» **Consigne 1**: Restituez le passage de l'article sur la Ligue du LOL qui commence aux mots « Slate couvre le » et s'arrête après « est lui-même pigiste. ».
» **Consigne 2**: Poursuivez l'article sur la Ligue du LOL à la suite de sa dernière phrase.

» **Extrait source**:
* * * * *
Temps de lecture : 7 min

La dynamique a permis la systématisation d’une logique d’exclusion totale de quiconque ne répondait pas à l’ensemble de ses codes.

Dès les premières révélations, une certaine panique s’est instaurée chez ces journalistes payés à l’article ou au feuillet. | Andrew Neel via Unsplash
Dès les premières révélations, une certaine panique s’est instaurée chez ces journalistes payés à l’article ou au feuillet. | Andrew Neel via Unsplash

Slate couvre le sujet de la Ligue du LOL, du nom d'un groupe Facebook privé très actif autour de 2010, composé principalement de journalistes masculins dont certains se sont livrés en parallèle à du cyber-harcèlement visant des femmes, des personnes racisées, des blogueurs. Notre actuel rédacteur en chef a été membre de ce groupe, sans qu'aucune action de sa part ne justifie sa suspension. Par souci déontologique, les articles que nous produisons sur la Ligue du LOL –et nous ne nous interdisons aucun angle– sont placés sous la supervision exclusive d'Hélène Decommer, rédactrice en chef adjointe de Slate.

Note bene: l’auteur de cet article est lui-même pigiste.

Il faut d’abord écouter les victimes. Celles et ceux que les membres de la Ligue du LOL ont harcelés et humiliés pour rire, disaient-ils. Puis il faut essayer de comprendre tout ce que cette histoire, qui implique une poignée de trentenaires en poste et pour partie aux responsabilités dans de nombreux médias parisiens, dit du système journalistique en place. De sa fragilité globale.
* * * * *
» **Extrait de données**:
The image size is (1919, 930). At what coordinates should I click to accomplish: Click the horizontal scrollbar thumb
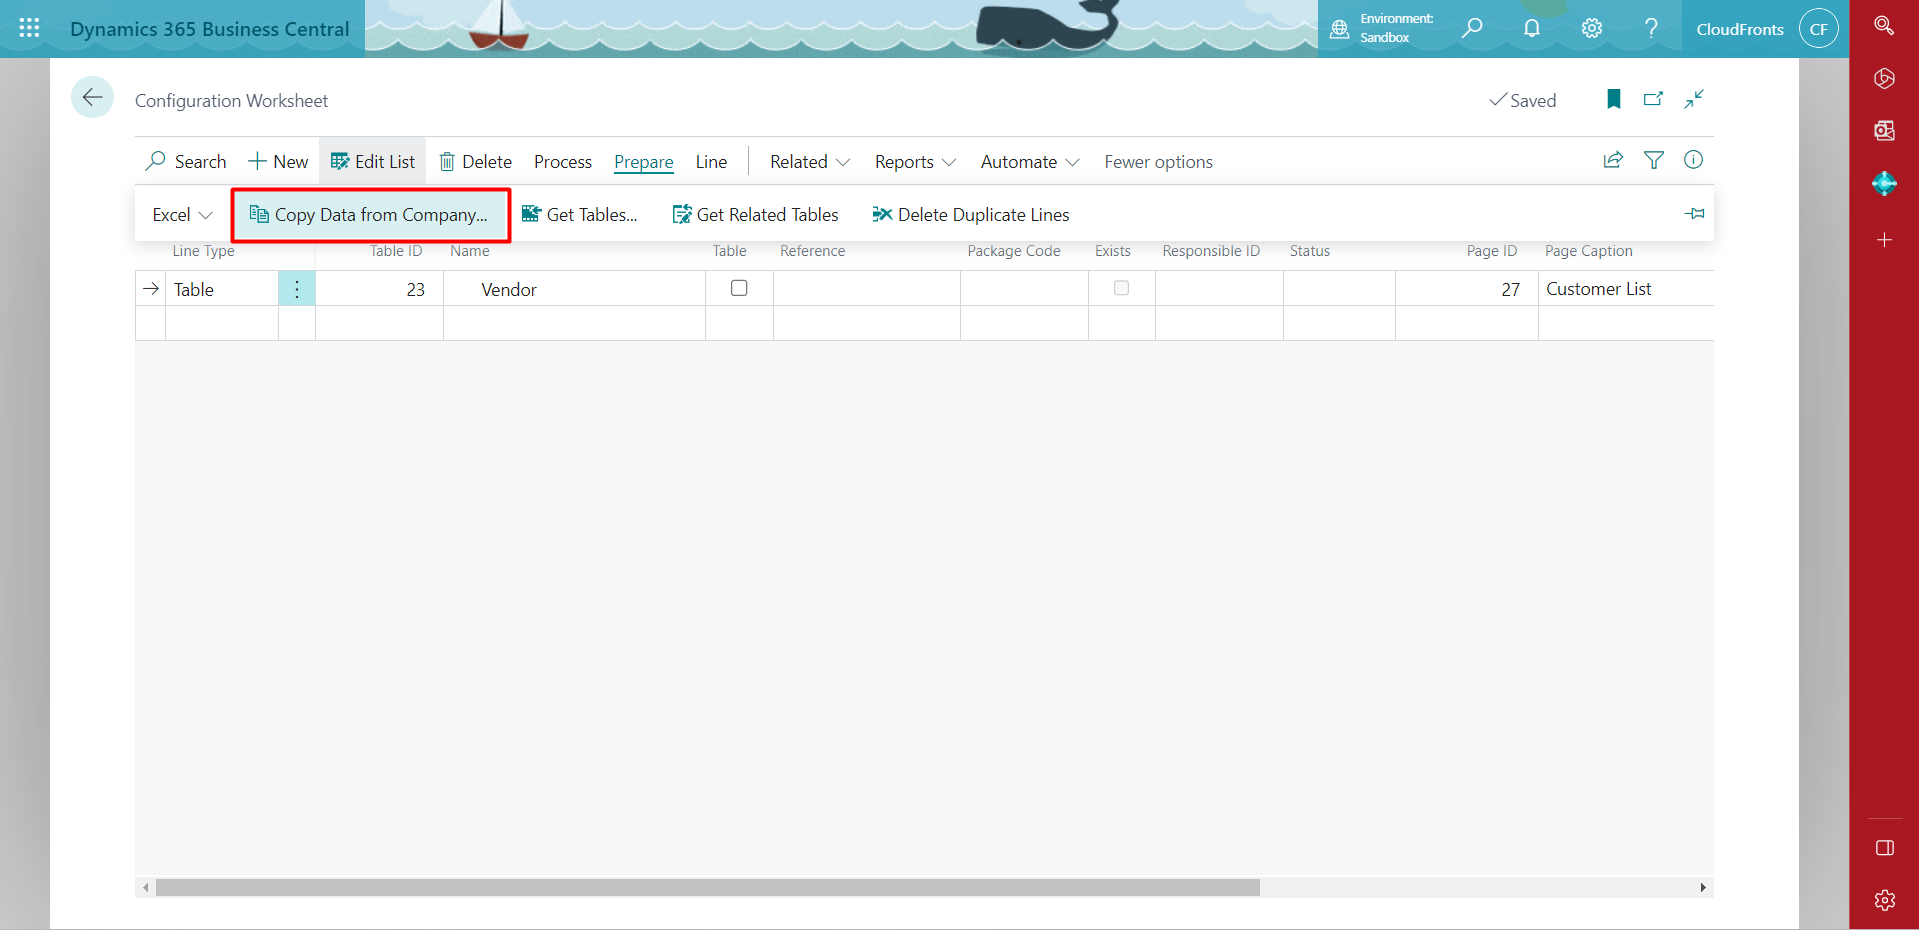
* * * * *
» **Corrigé 1**:
Slate couvre le sujet de la Ligue du LOL, du nom d'un groupe Facebook privé très actif autour de 2010, composé principalement de journalistes masculins dont certains se sont livrés en parallèle à du cyber-harcèlement visant des femmes, des personnes racisées, des blogueurs. Notre actuel rédacteur en chef a été membre de ce groupe, sans qu'aucune action de sa part ne justifie sa suspension. Par souci déontologique, les articles que nous produisons sur la Ligue du LOL –et nous ne nous interdisons aucun angle– sont placés sous la supervision exclusive d'Hélène Decommer, rédactrice en chef adjointe de Slate.

Note bene: l’auteur de cet article est lui-même pigiste.

» **Corrigé 2**:
Pour comprendre tout cela, il faut donc écouter l’ensemble des personnes que les révélations actuelles touchent de près comme de loin. Dont cette majorité habituellement silencieuse, les «petites mains», plus connues sous le nom de pigistes ou, selon les rédactions, travailleurs indépendants

Compromis et contradictions

Ce sont les pigistes qui produisent une part importante des articles, vidéos et reportages lus, vus et écoutés tous les jours sur le web et ailleurs. Elles et ils sont le socle, la matière dominante et bien souvent la boîte à idées de certaines rédactions. Pourtant rien (ou presque) ne les protège, leurs rémunérations peuvent chuter d’un mois à l’autre et les relations avec les rédactions pour lesquelles ces journalistes travaillent ne sont pas toujours –loin de là– très étroites. Le lien se fait avec une seule et même personne, souvent celle qui se trouve à la tête de la rédaction. Tous et toutes les pigistes avec lesquelles je me suis entretenu pour cet article m’ont confié que les rédacteurs en chef avec qui elles et ils ont travaillé ont tous fait partie, sur le long terme ou ponctuellement, de la Ligue du LOL.

Ces journalistes n’ont pas été victimes des abus que l’on découvre depuis quelques jours. Pourtant, depuis vendredi 8 février et les première révélations, une certaine panique s’est instaurée chez ces travailleurs et travailleuses payées à l’article ou au feuillet. D’où l’anonymat de leurs déclarations ici. Parce que comme le dit l’un d’eux, être pigiste c’est paradoxalement «ne pouvoir rien dire», de peur de ne plus avoir les faveurs du contact unique qui lie le travailleur indépendant au média à qui il vend ses enquêtes et autres analyses.

Un peu plus de 80% de «pigistes purs» au salaire plus bas que le smic

Comment ne rien dire aujourd’hui? Le week-end dernier aura été, pour beaucoup de pigistes, un long moment d’incertitude sur leur propre avenir professionnel. «Le pigiste a une relation personnelle avec le rédacteur en chef», explique un journaliste qui a connu les deux postes en question. Comment, dès lors, ne rien dire à ces chefs dont on croise les noms au milieu des pires histoires avant de leur proposer un sujet, par exemple, sur le féminisme?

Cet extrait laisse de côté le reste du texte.